Какой в России год?
Первая ассоциация, которая возникает сегодня у инакомыслящей российской интеллигенции – мы практически вернулись в 37-й. Призрак этой страшной даты сегодня возникает отовсюду, навязчиво, он проступает в каждом новом принятом законе, в неуемной пропаганде, в ненависти к тем, кто с ней не согласен, в самой атмосфере нынешней России. При этом консерваторы (не обязательно ура-патриоты, но и более умеренная часть – те, кого принято называть «охранителями») постоянно упирают на то, что нынешний режим нельзя сравнивать даже с поздним Союзом, не говоря уж про времена репрессий.
Основной их довод заключается в том, что этих самых репрессий как раз сегодня нет. Они подчеркивают, что все инакомыслящие могут свободно публиковать свое мнение не только в блогах, но и в некоторых (преимущественно столичных) Интернет-СМИ, где критикуют власть довольно жестко и не боятся при этом, что за ними «придут», а если и боятся – их страх продиктован лишь личной паранойей.
Охранители припоминают, что некоторые из сегодняшних несогласных имеют неплохую работу, которую не теряют из-за своих взглядов. Работа по специальности, возможность высказываться, даже (с издержками, правда) проводить свои конгрессы, отсутствие железного занавеса – казалось бы, где тут 37-й?

^^^^^^^^

Задание:
Выпишите точно отрывок из выбранного текста: начните с места, где стоят слова «Основной их довод», и остановитесь после слов «лишь личной паранойей.».

Показанные данные:
^^^^^^^^

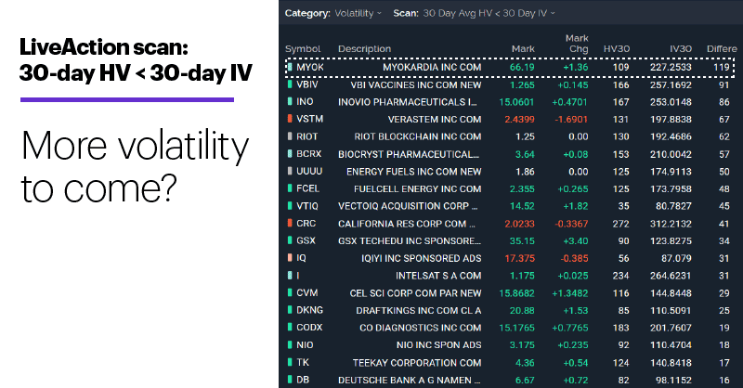This screenshot has height=388, width=743.
Task: Click the red marker beside CRC
Action: 289,224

^^^^^^^^

Ответ:
Основной их довод заключается в том, что этих самых репрессий как раз сегодня нет. Они подчеркивают, что все инакомыслящие могут свободно публиковать свое мнение не только в блогах, но и в некоторых (преимущественно столичных) Интернет-СМИ, где критикуют власть довольно жестко и не боятся при этом, что за ними «придут», а если и боятся – их страх продиктован лишь личной паранойей.